# Records shown:
== Segment start ==
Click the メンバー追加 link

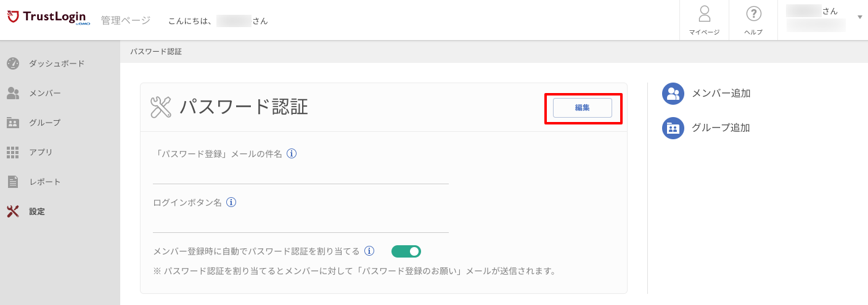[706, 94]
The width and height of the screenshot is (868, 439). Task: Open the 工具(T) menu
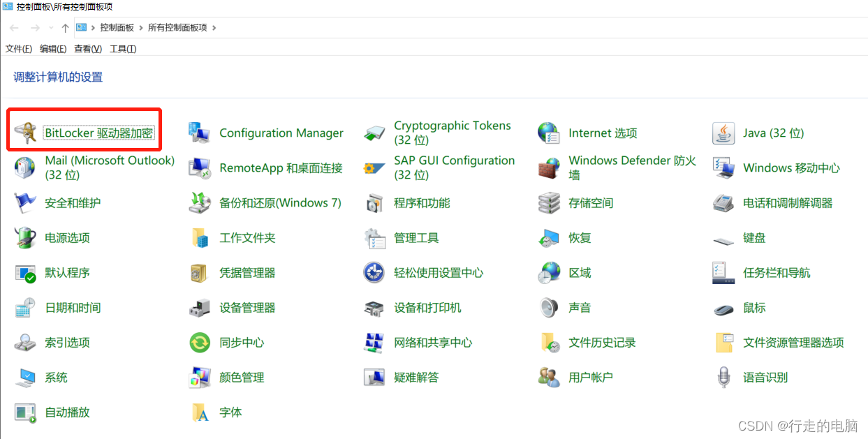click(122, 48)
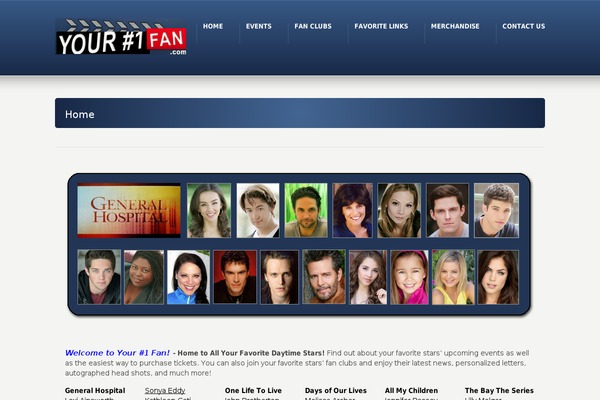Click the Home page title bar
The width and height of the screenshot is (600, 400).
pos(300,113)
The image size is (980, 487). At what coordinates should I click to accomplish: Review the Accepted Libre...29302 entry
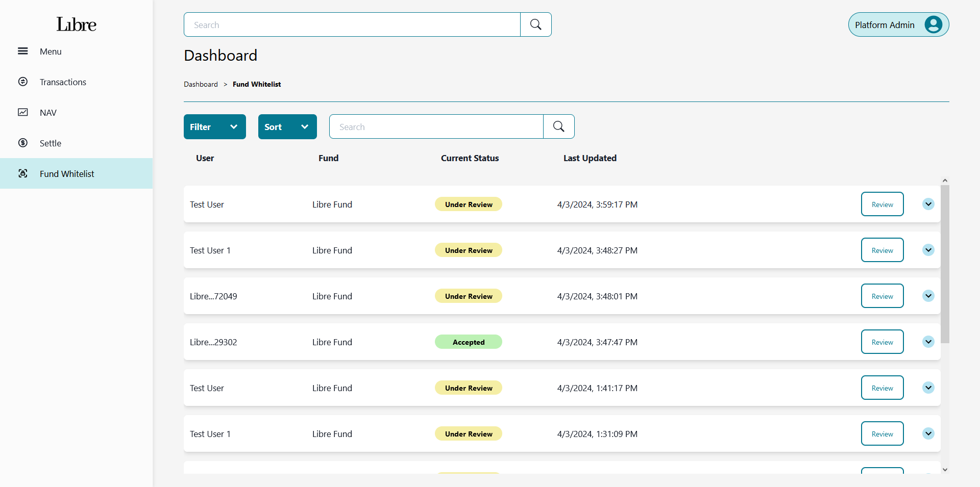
== Segment end ==
== Segment start ==
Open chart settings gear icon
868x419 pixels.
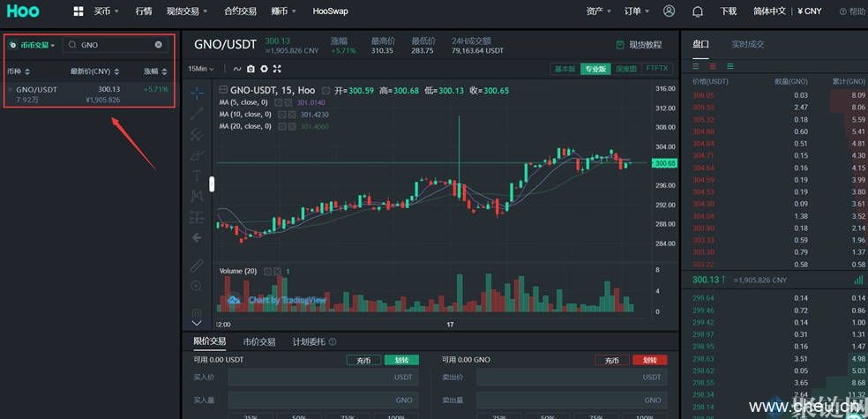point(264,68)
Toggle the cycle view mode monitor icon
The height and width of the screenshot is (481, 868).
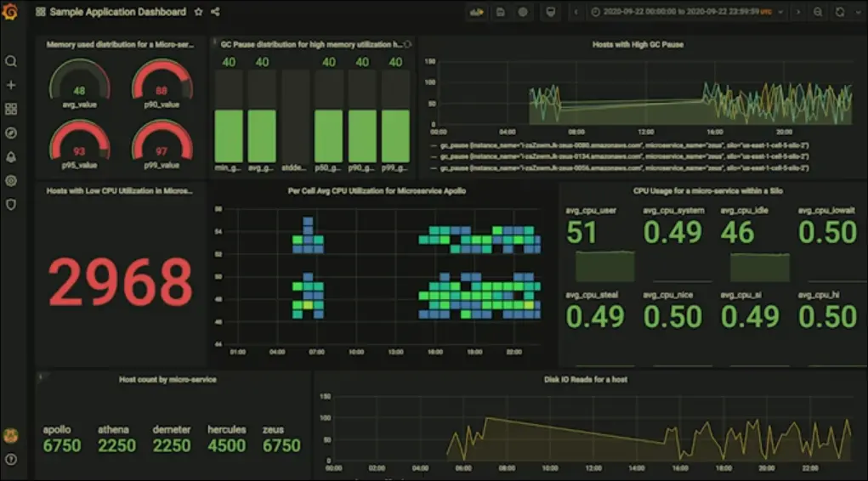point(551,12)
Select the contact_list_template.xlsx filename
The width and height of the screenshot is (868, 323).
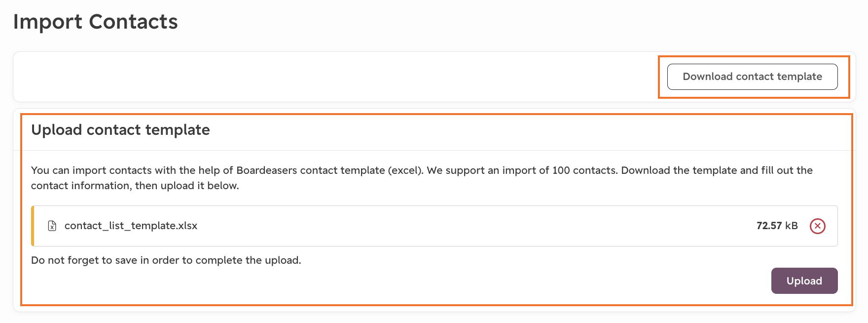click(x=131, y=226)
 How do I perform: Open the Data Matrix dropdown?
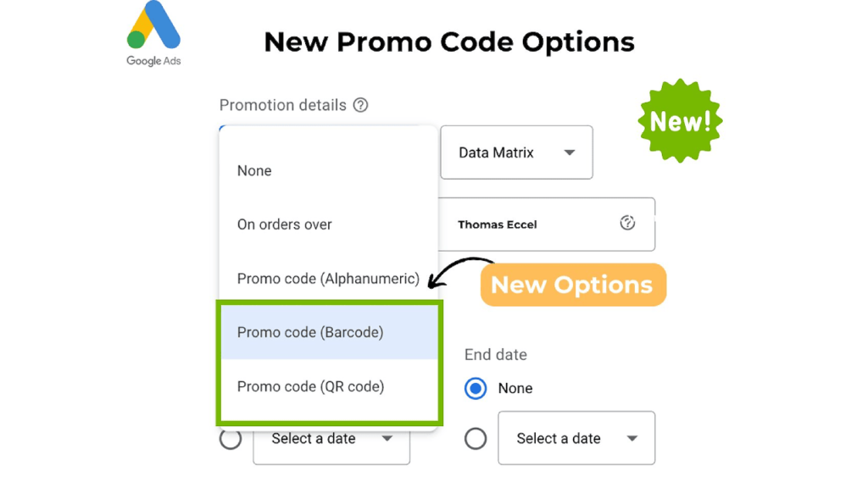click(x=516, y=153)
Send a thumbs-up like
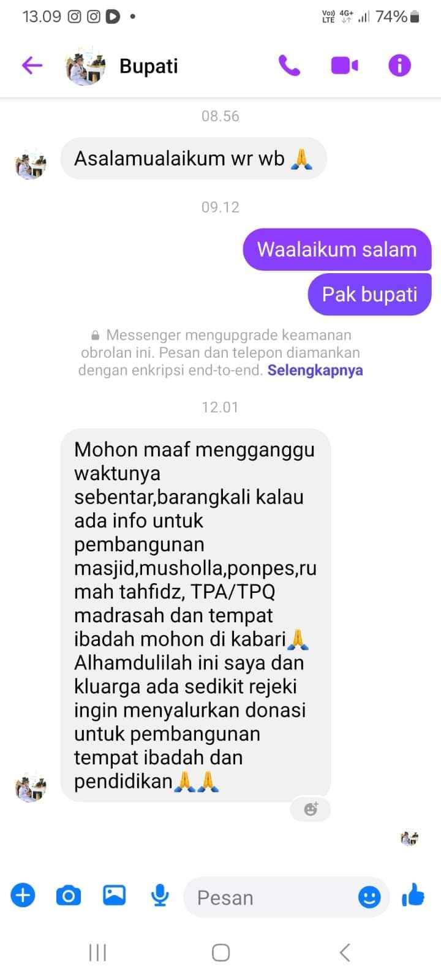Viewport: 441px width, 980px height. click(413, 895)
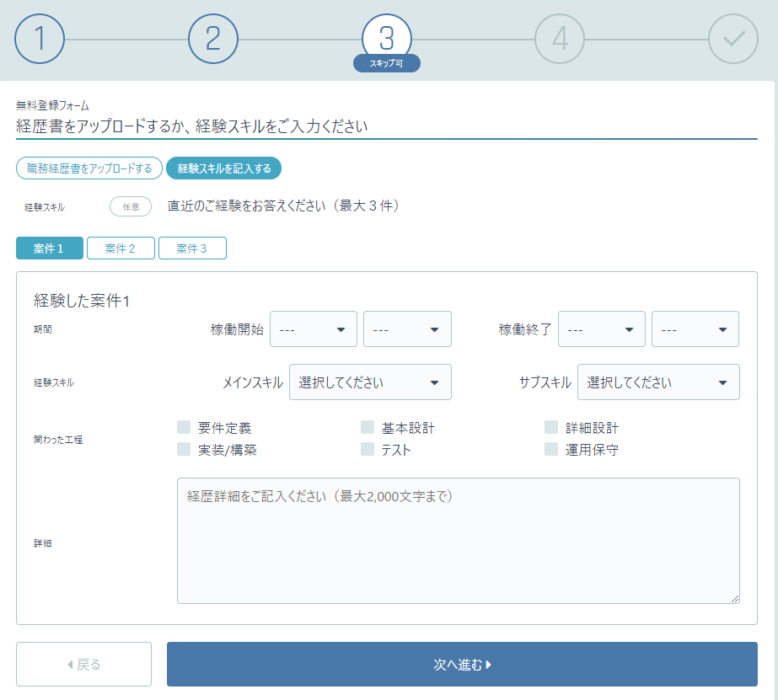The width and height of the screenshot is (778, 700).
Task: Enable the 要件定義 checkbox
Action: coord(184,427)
== Segment end ==
# What is required:
Among the entries above, tally each line with the string "icon" and state that figure only.

# Output of the task:
2